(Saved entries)
==========
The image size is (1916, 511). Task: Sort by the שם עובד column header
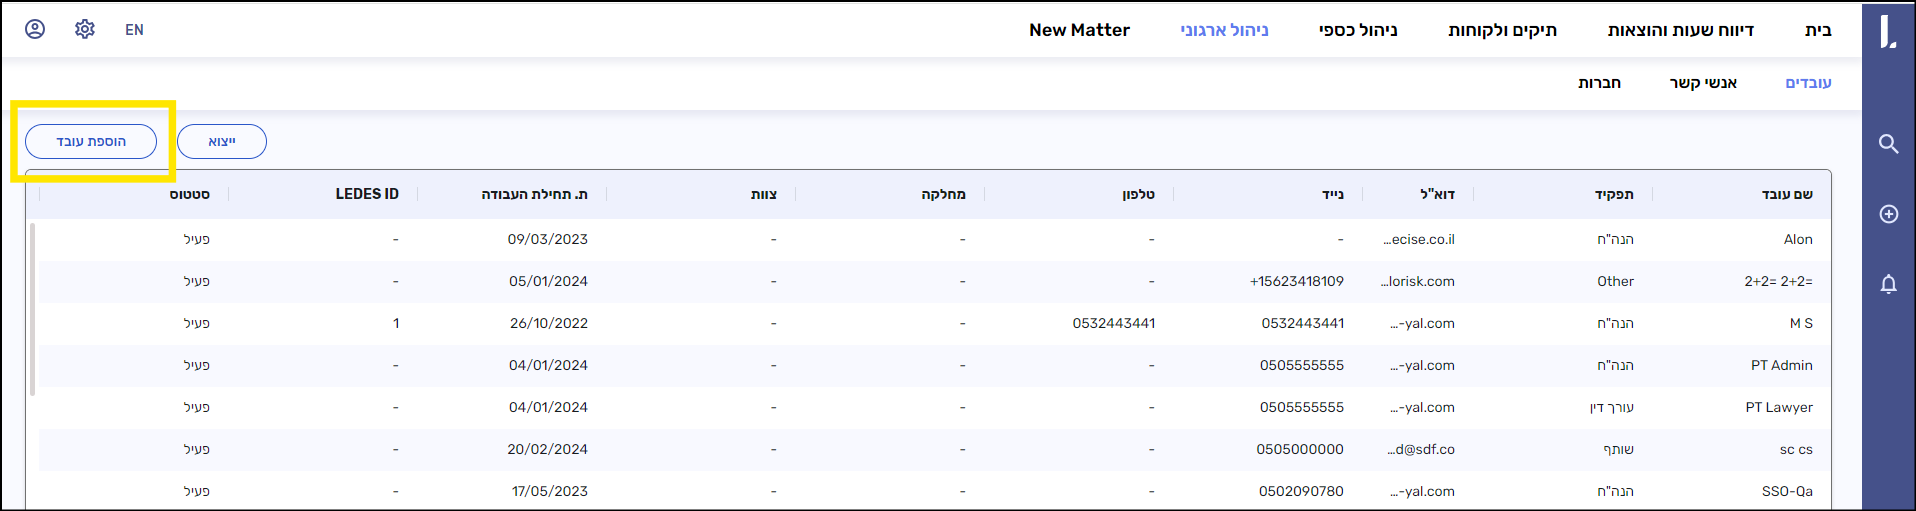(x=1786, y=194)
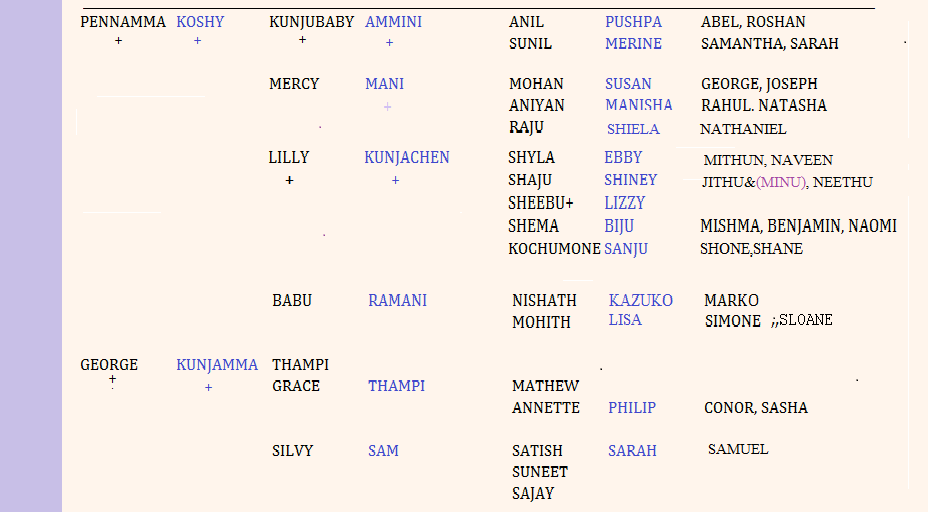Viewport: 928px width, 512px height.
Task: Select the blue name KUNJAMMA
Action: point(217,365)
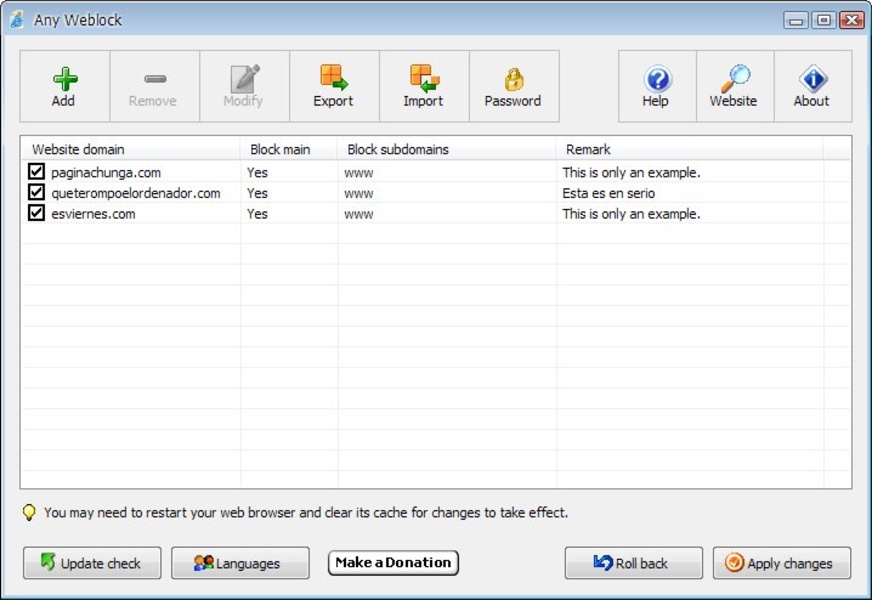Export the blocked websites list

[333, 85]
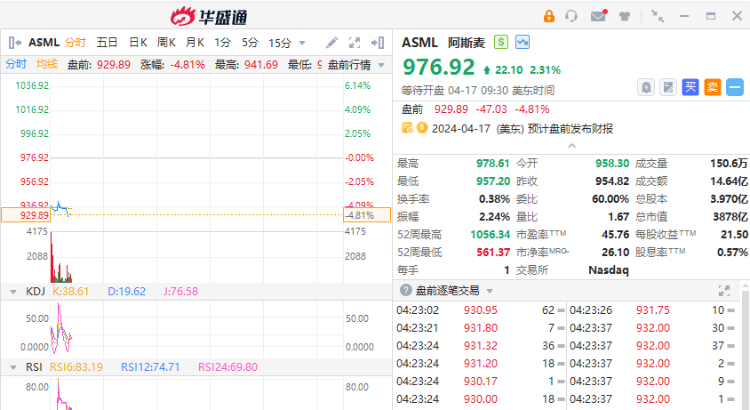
==========
What needs to be done: Repeat the records above word for word, apart from the pictures.

Your response:
The image size is (1916, 511). Task: Sort by the שם עובד column header
(x=1786, y=194)
Viewport: 928px width, 512px height.
Task: Select the blue name KUNJAMMA
Action: point(217,365)
Export the blocked websites list

[333, 85]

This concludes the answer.